| Task objective |
Can you copy everything from the line containing "Entertainers (447, 2237)" down to the end of the records, changing "Enquire Now" to "Inquire Now" and leaving everything else as it is?

-- start of Listed records --

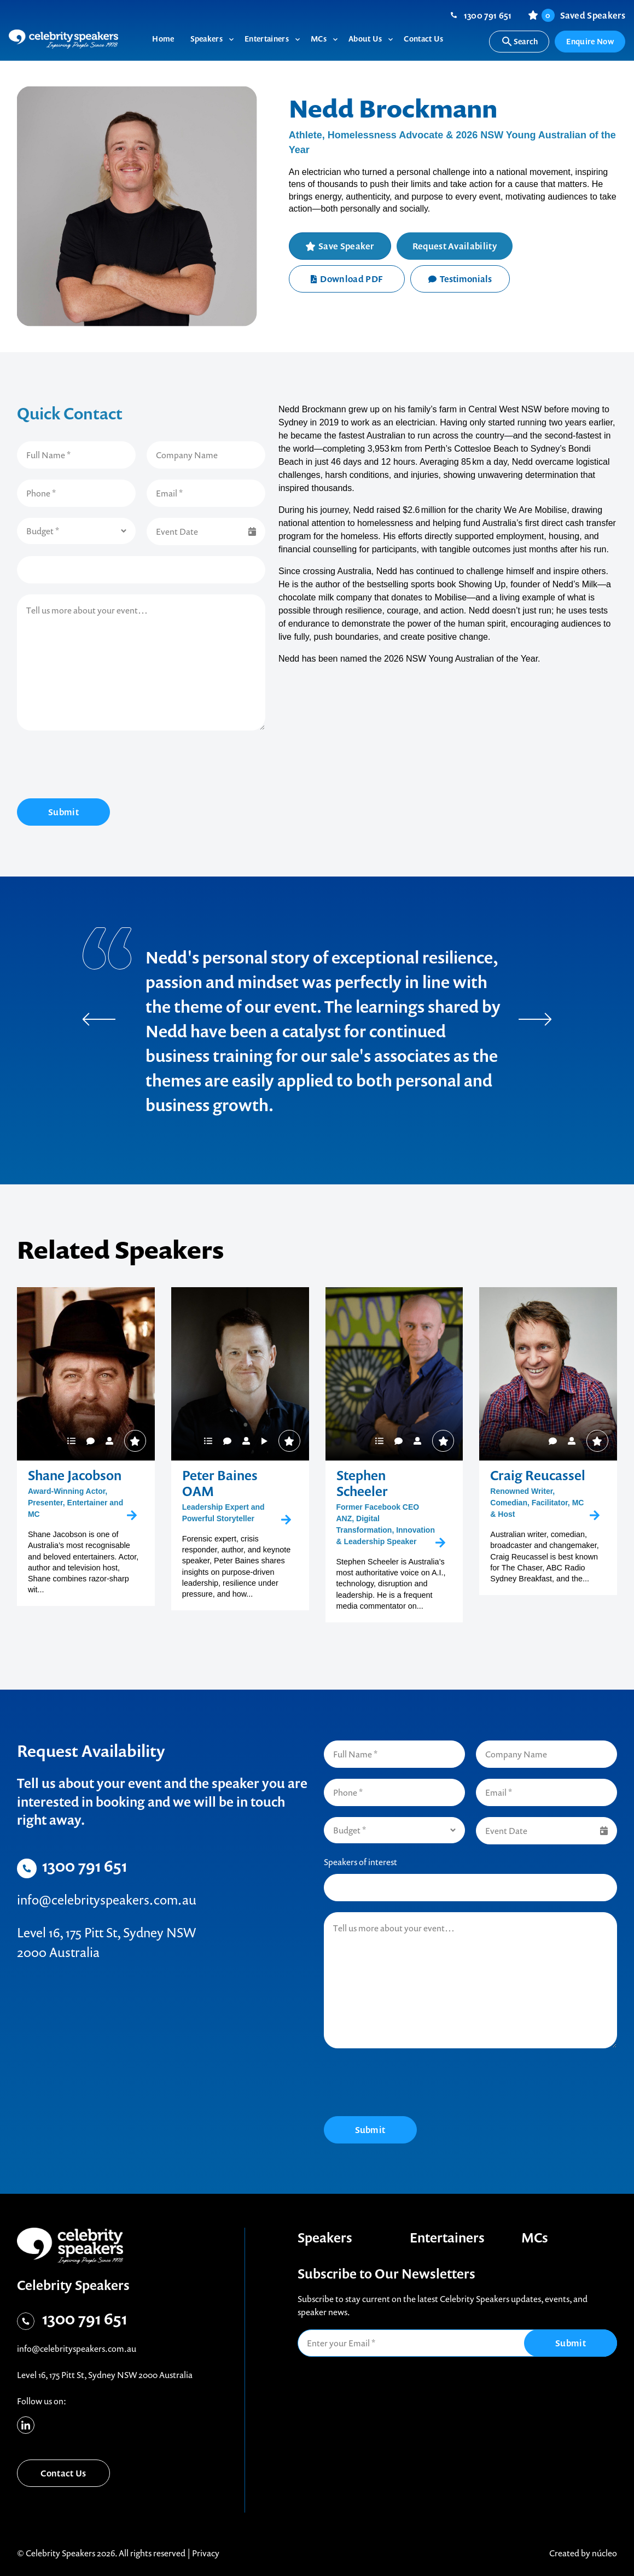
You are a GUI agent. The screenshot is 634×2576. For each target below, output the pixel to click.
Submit (63, 812)
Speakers (325, 2237)
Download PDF (346, 279)
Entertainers (447, 2237)
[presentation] (100, 766)
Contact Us (63, 2473)
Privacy (205, 2553)
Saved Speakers (583, 15)
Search (519, 41)
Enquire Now (590, 41)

-- end of Listed records --

| Finished answer |
Entertainers (447, 2237)
[presentation] (100, 766)
Contact Us (63, 2473)
Privacy (205, 2553)
Saved Speakers (583, 15)
Search (519, 41)
Inquire Now (590, 41)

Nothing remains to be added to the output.